Anweisung 1 – Zitiere aus dem Forenthread alles von „In einem anderen“ bis hinunter zu „eine neue Grafikkarte?“.
Anweisung 2 – Prüfe, ob diese Aussagen mit dem Forenthread übereinstimmen, und antworte jeweils mit Ja oder Nein samt den entscheidenden Worten im genauen Wortlaut: (a) nvidia-drivers in Version 340.76 lässt sich nicht kompilieren; (b) py-ro meint, die Gentoo-Devs könnten viel gegen das Problem tun; (c) linux-3.18 wird laut Josef.95 nicht mehr gepflegt.

Seitenausschnitt –
- - -
# nvidia-drivers, ältere Grafikkarten und kernel-4.x

## michael_w

Hallo,

das obige passt scheinbar nicht zusammen. Ich wollte gerade einen kernel-4.0.5 booten. nvidia-drivers (340.76) lässt sich aber nicht kompilieren. 

In einem anderen Thread hier patcht man so vor sich hin mit mäßigem Erfolg: https://forums.gentoo.org/viewtopic-t-1014974.html

Ist das Problem bei den Devs bekannt und arbeitet man an einer Lösung oder brauche ich eine neue Grafikkarte?

----------

## py-ro

Beschwer dich bei Nvidia, die Gentoo Devs können da herzlich wenig tun.

Alternativ nutze einen der FLOSS Treiber wie noveau.

Bye

Py

----------

## Josef.95

Ja, es wäre prima wenn nVidia ihre älteren legacy-Treiber langsam auch mal zu linux-4.0 kompatibel anbieten würden. (Vermutlich werden sie das in absehbarer Zeit auch machen).

 *michael_w wrote:*   

> Linux gauss 3.17.7-gentoo #1 SMP Mon Dec 22 13:50:02 CET 2014 x86_64 Intel(R) Core(TM)2 Quad CPU Q9550 @ 2.83GHz GenuineIntel GNU/Linu

  Du könntest ein Upgrade auf linux-3.18 machen, dies ist eine longterm Version die auch weiterhin gepflegt wird, und auch weiterhin im portage-Tree verfügbar sein wird.

Oder muss es wirklich zwingend linux-4.0 sein?

----------

## michael_w

Hallo Josef, 

 *Josef.95 wrote:*   

> Du könntest ein Upgrade auf linux-3.18 machen, dies ist eine longterm Version die auch weiterhin gepflegt wird, und auch weiterhin im portage-Tree verfügbar sein wird.

 

Keine schlechte Idee.
- - -
Gegebene Daten –
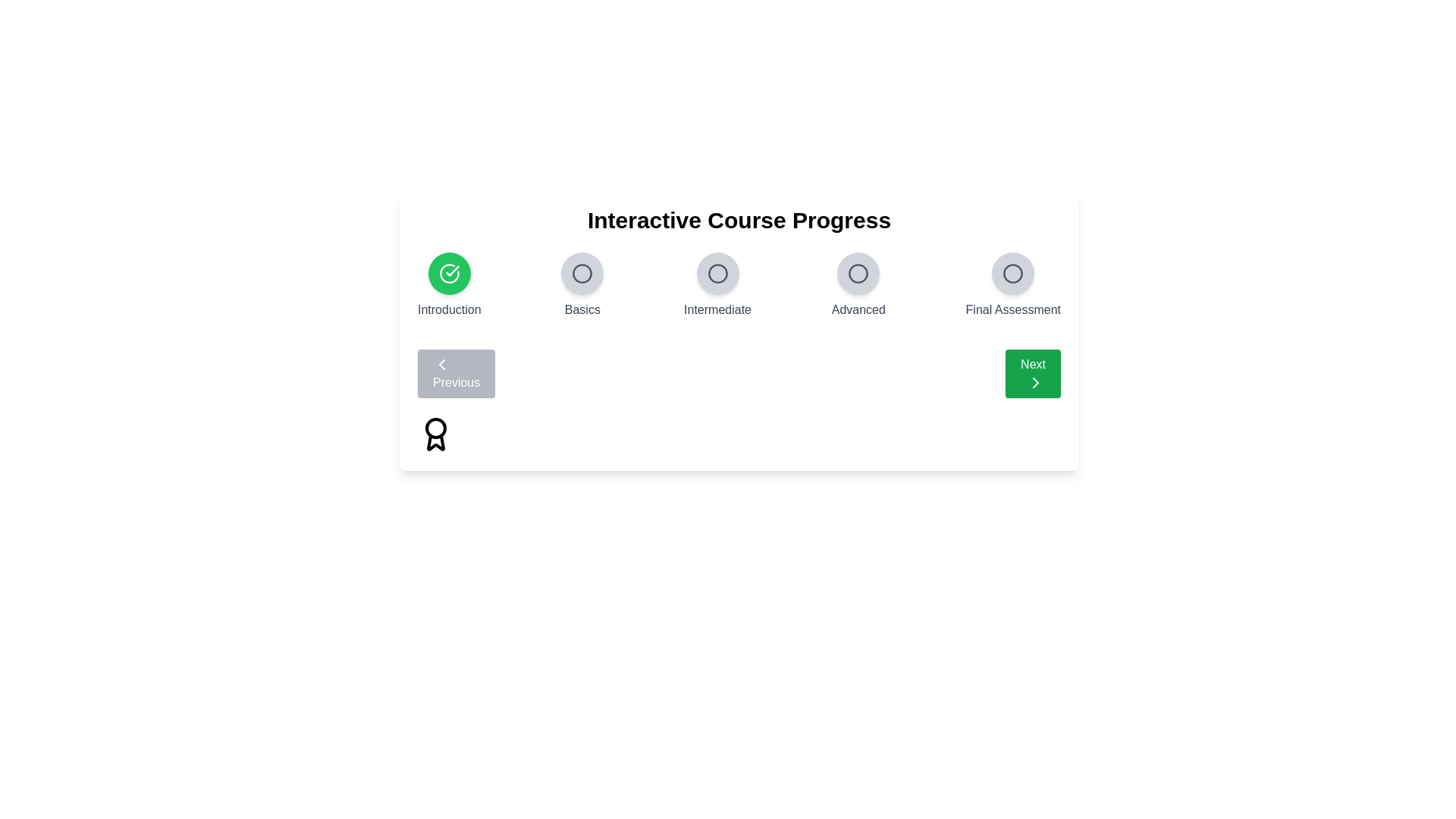  I want to click on the Text Label displaying 'Intermediate' in the 'Interactive Course Progress' section, which is styled with a medium-sized gray font and positioned under the corresponding circular indicator, so click(717, 309).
- - -
Lösung 1 –
In einem anderen Thread hier patcht man so vor sich hin mit mäßigem Erfolg: https://forums.gentoo.org/viewtopic-t-1014974.html

Ist das Problem bei den Devs bekannt und arbeitet man an einer Lösung oder brauche ich eine neue Grafikkarte?

Lösung 2 –
(a) Ja: „nvidia-drivers (340.76) lässt sich aber nicht kompilieren.“
(b) Nein: „die Gentoo Devs können da herzlich wenig tun.“
(c) Nein: „dies ist eine longterm Version die auch weiterhin gepflegt wird“